Collection entries:
════════

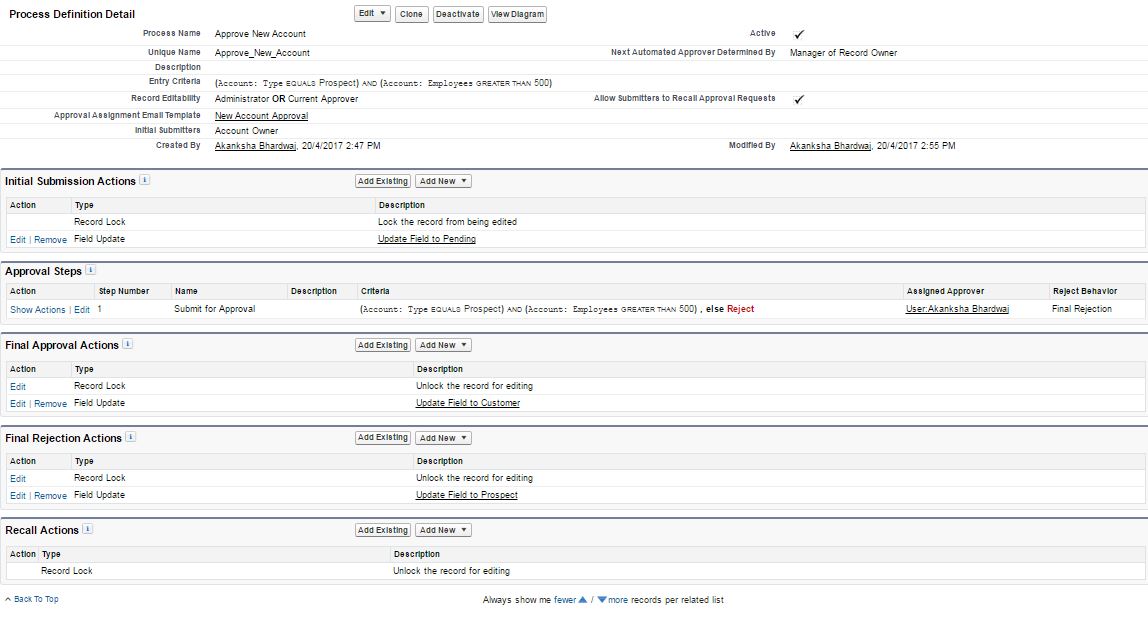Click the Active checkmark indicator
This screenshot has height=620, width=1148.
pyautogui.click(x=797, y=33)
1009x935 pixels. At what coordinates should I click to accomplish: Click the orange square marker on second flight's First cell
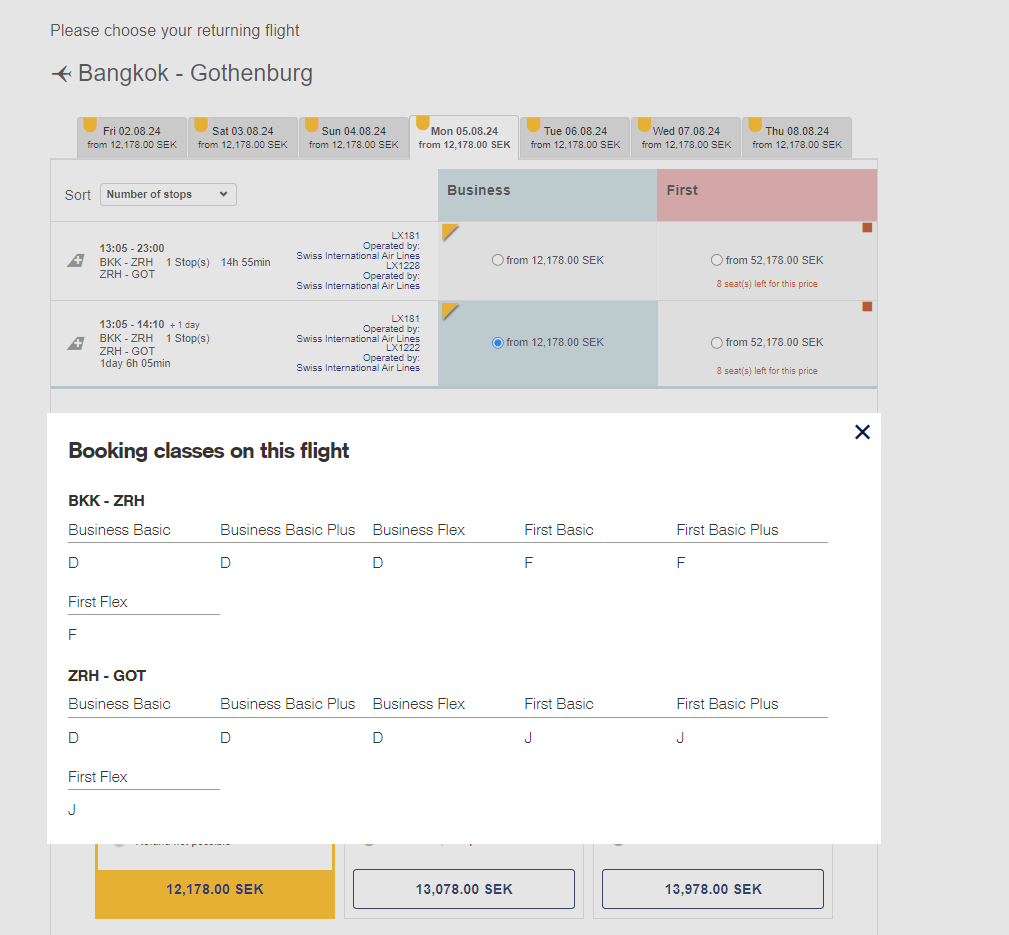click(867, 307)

════════

= PROBLEM DESCRIPTION =
Please transcribe exactly the line containing "1009x935 pixels. At" and every later line through the end of the records above, omitting pictures.

= ANSWER FOR THE TASK =
1009x935 pixels. At what coordinates should I click to accomplish: Click the orange square marker on second flight's First cell
click(867, 307)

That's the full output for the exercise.